Partir du concept de "bien vivre" permet également de redonner une perspective de changement d’ensemble à tous ceux qui, ne croyant plus aux modèles de transformations sociales portées par la gauche dans les décennies précédentes, se sont tournés vers les philosophies de la "bonne vie" ou même vers les démarches de développement personnel. Le changement de paradigme que porte cet appel nécessitera des débats et demandera des précisions et des améliorations. Des militants africains présents au FSM ont déjà indiqué leur difficulté à accepter la vision d’Etats multinationaux basés sur des identités qu’ils estiment trop liées aux groupes tribaux. L’articulation entre la défense des communautés et de leurs traditions démocratiques et la décentralisation d’instance de gouvernements basés sur des territoires géographiques devra à l’évidence être précisée, mais l’intérêt de cet appel est donner une perspective universelle basée sur la défense des biens communs, biens qui incluent les ressources naturelles, des biens matériels mais aussi des connaissances et des traditions basées sur l’entraide et la solidarité.
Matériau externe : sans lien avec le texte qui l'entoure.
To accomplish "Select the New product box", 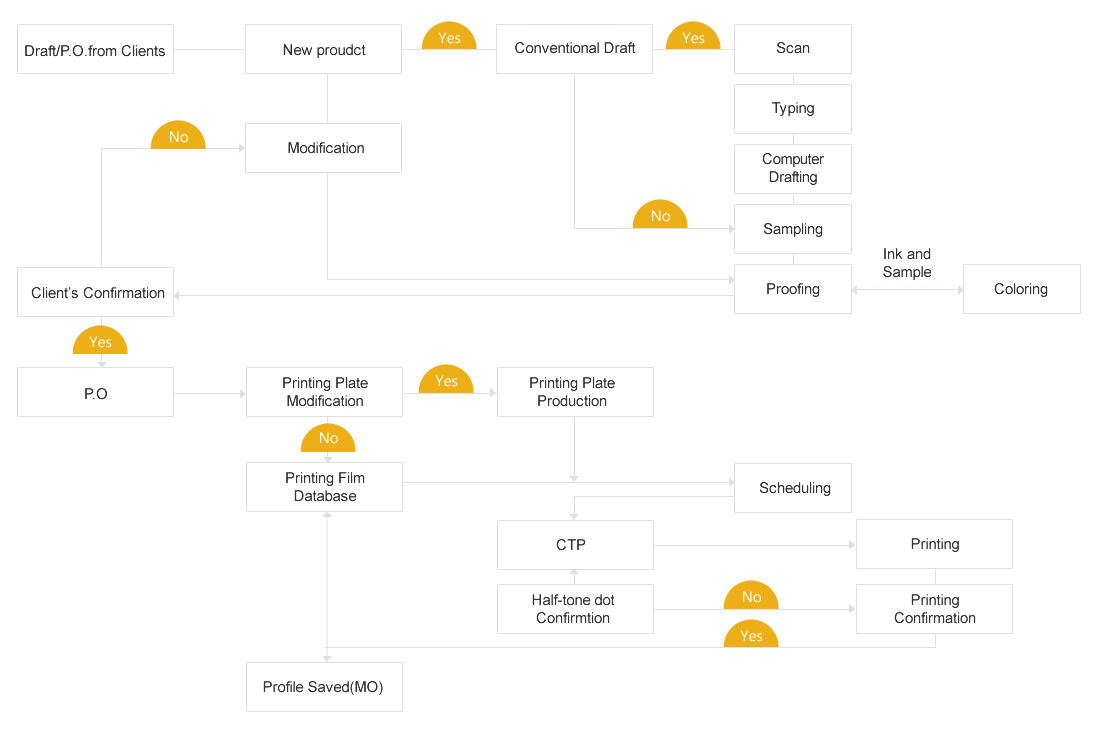I will pos(323,49).
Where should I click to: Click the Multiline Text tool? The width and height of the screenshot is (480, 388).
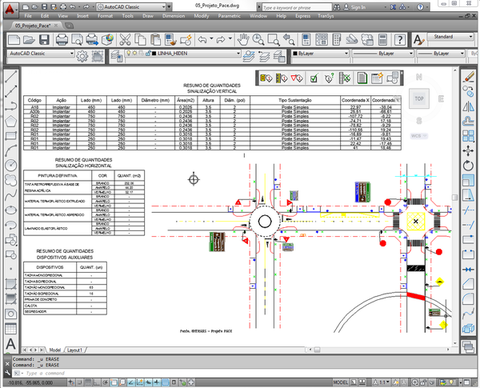point(11,344)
L’appel propose enfin un agenda d’action. Le premier rendez-vous est interne aux mouvements indigènes mais il sera décisif. Du 27 au 31 mai 2009, à Puno, au Pérou, près de 5000 militants sont attendus pour le IVème sommet continental des peuples et nationalités indigènes sous le titre "pour des Etats plurinationaux et le vivre bien" et cette réunion décidera des formes à donner à la mobilisation. Le 12 octobre, jour anniversaire de l’arrivée des Espagnols en Amérique, l’appel propose une journée mondiale d’action et, enfin, début 2010, l’organisation d’un forum mondial thématique sur la "crise de civilisation".
(1) lire l’entretien avec Miguel Palacín Quispe, coordinateur général de la CAOI (Coordinadora Andina de Organizaciones Indigena).
(2) En anglais "Patern of Power", cadre ou structure de pouvoir.
(3) Des idées voisines ont été développées par Immanuel Wallerstein dans son dernier ouvrage L’universalisme européen qui part de la controverse de Valladolid où Juan Ginés de Sepúlveda et Bartolomé de las Casas se sont affrontés sur le fait de savoir si les indiens avaient une âme.